10/10
Incredible.
28 April 2005
There is, of course, some controversy over the legitimacy of this film as far as whether it has a political agenda or not. It is indeed strange that they distributed 150 video cameras and, if each camera was distributed with only one tape, that's about 150 hours of footage, which was then whittled down to a meager 80-minute film. If there were two tapes per camera, about 300 hours of footage, etc. It's a clever marketing device to claim that this film was directed by the Iraqi people, but that is, of course, nonsense, because the person in the editing room could have made any film they wanted out of the footage that they had to work with.

The fact that at least 150 hours of footage was cut into a film that doesn't even run a full hour and a half should immediately dispel any idea that the people of Iraq had anything to do with directing this movie, but you can't help but respect the goal of giving the Iraqis a medium through which to try to tell their stories. But in order to allow them to truly direct the movie, it would have to be 150 hours long. Whatever the case, the film does give unprecedented insight into what normal life in Iraq is like.

What I love about the film is that it does try to show every side of the issue.

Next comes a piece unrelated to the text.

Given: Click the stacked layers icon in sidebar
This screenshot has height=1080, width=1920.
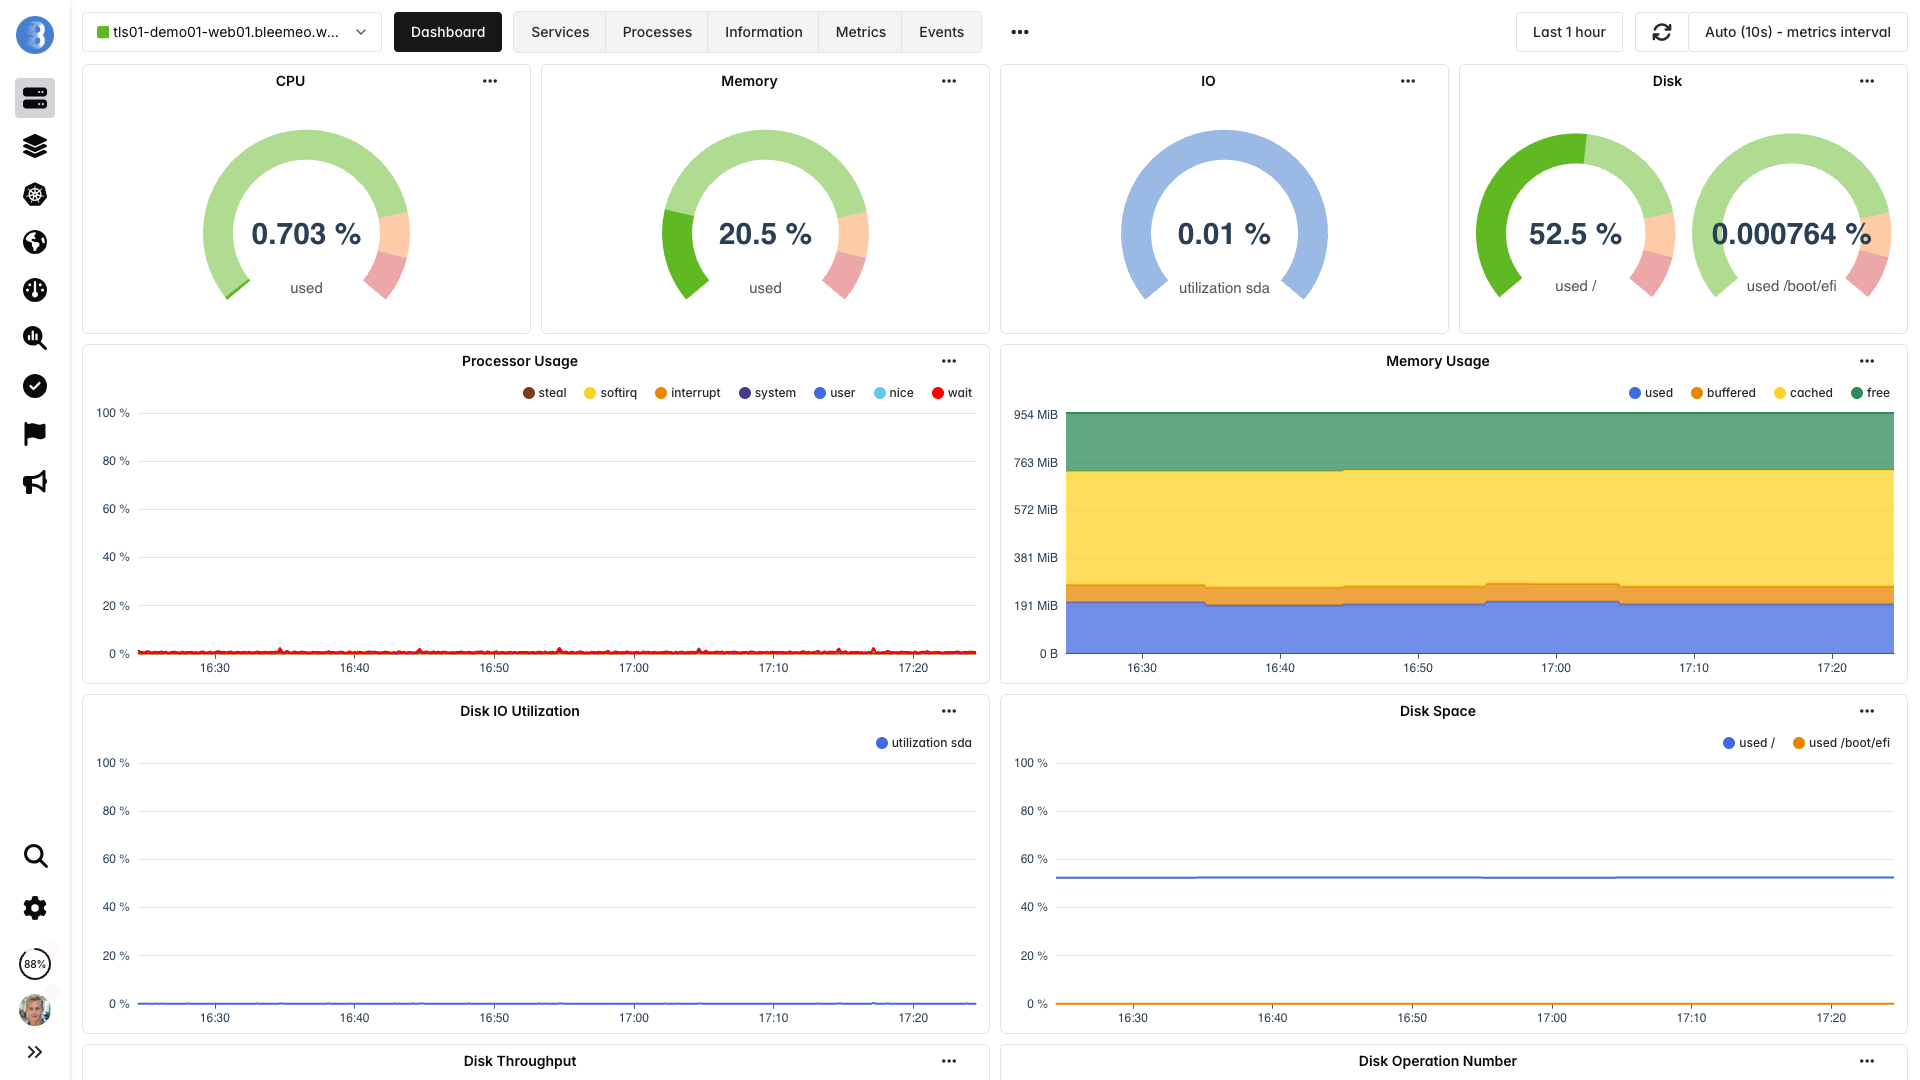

There are some people who say they wish they could go back to the way things were before the Americans came to Iraq, even if it meant going back to the Iraqi regime, there are people who mourn the death of loved ones lost in battle with the Americans, there are people who sit together and have serious, concerned conversations about the occupation, understanding the damage that it is doing to their country and their fellow Iraqis, but also understanding how important it is that the Americans stay there to maintain security.

There are people in this film that claim that the Americans do nothing but harm to their country and there are people who call us saviors, and of course, peppered in the middle of all of these normal people voicing their concerns about the state of their union are various videos from the insurgents, displaying their sheer brutality and total lack of humanity.

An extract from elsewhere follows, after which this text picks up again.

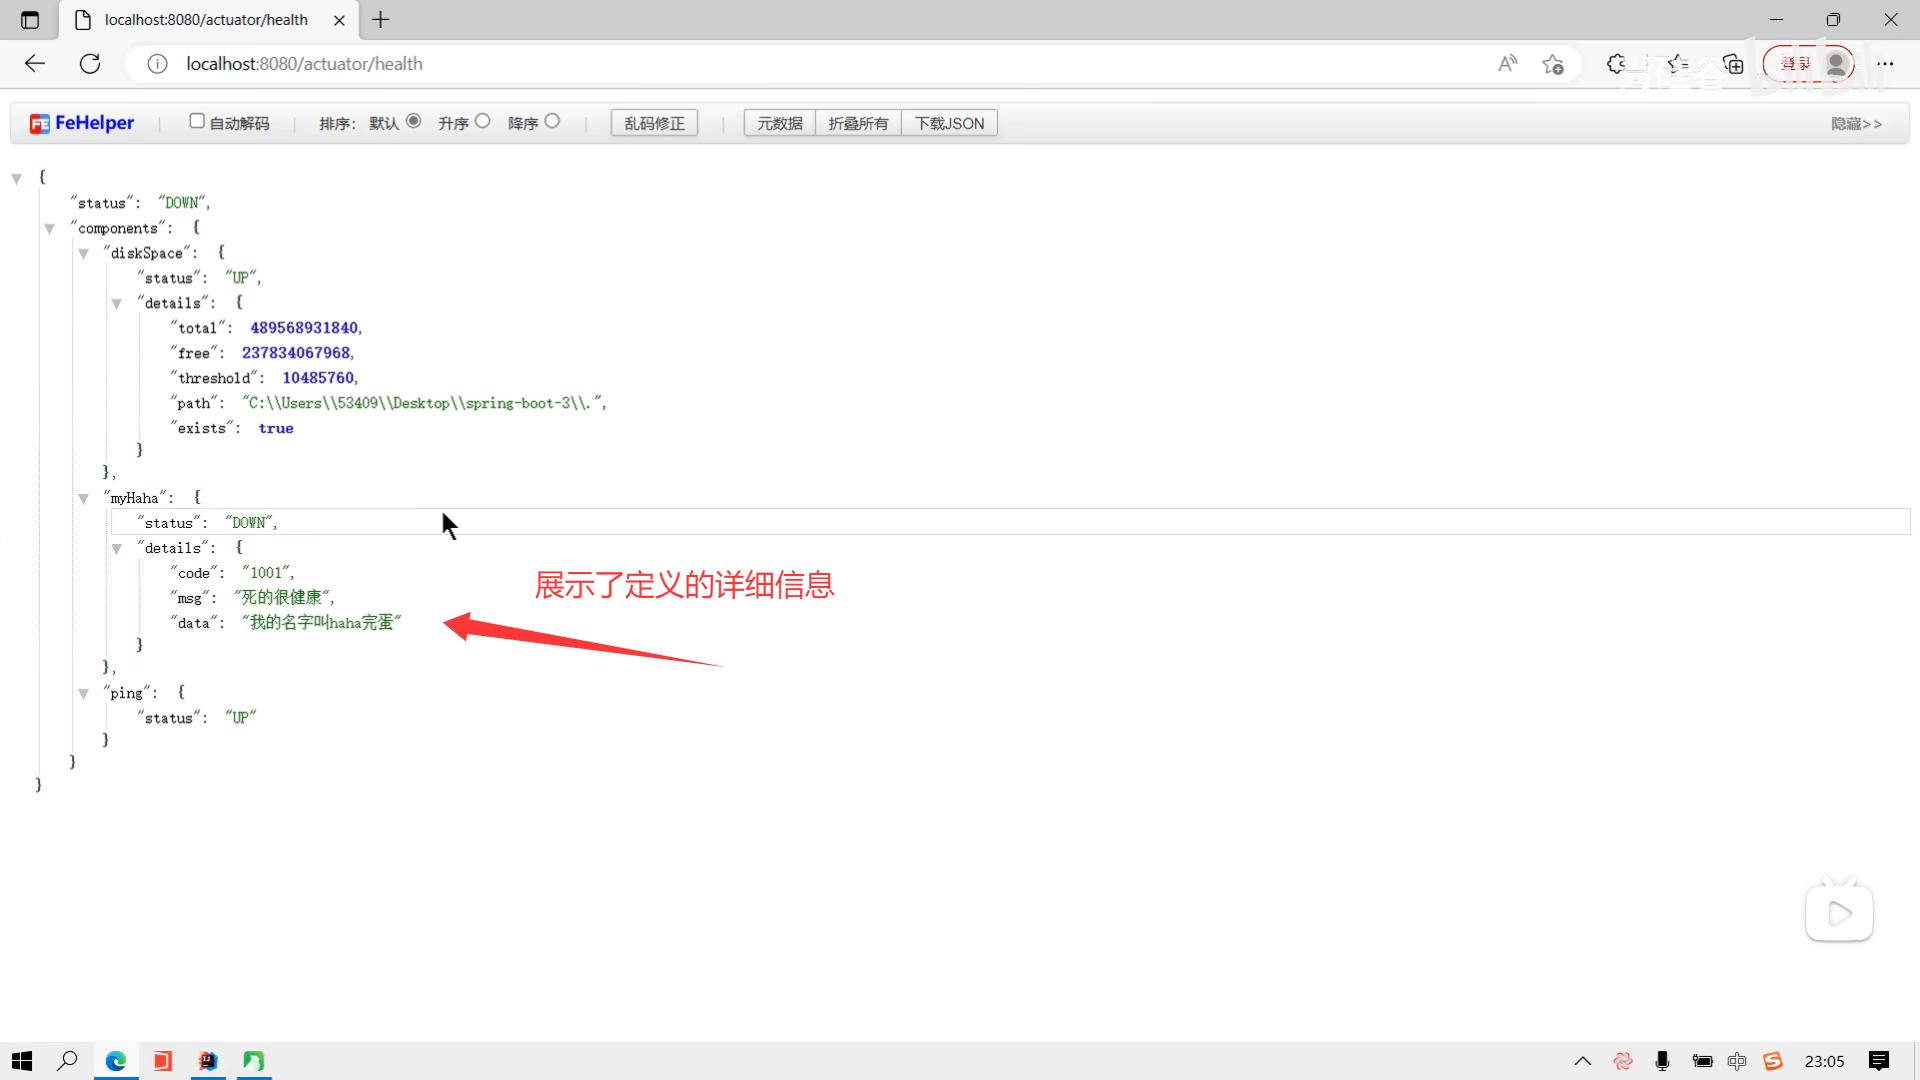Click the 下载JSON button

I remember when Saddam's sons were killed and their corpses displayed all over the covers of magazines and newspapers all over the world, I was shocked that a sovereign nation like the United States would display something so grotesque and brutal about the family of the leader of another sovereign nation, even if the broadcast brutality involved a vicious dictator like Saddam Hussein. But man, once I saw the videos that were shown in this movie, I wanted to go over there myself and start shooting. Of course, I'd last about 30 seconds in Iraq with my white skin and blue eyes.

On the other hand, when I think about it, it doesn't surprise me that people are accusing the makers of this film of being involved with the Bush administration. To be sure, I wouldn't put something as sneaky as that past Curious George and his minions, but I think that the film does a good job of showing all sides. Because while the vicious and sickening videos of Uday Hussein and the disturbing melodies chanted in the Taliban videos by far overshadow everything else, the film also vindicates Michael Moore (Did you notice the children laughing and playing? See? It really does happen! Even in Iraq!), and would any company working for the Bush administration want to do something crazy like that?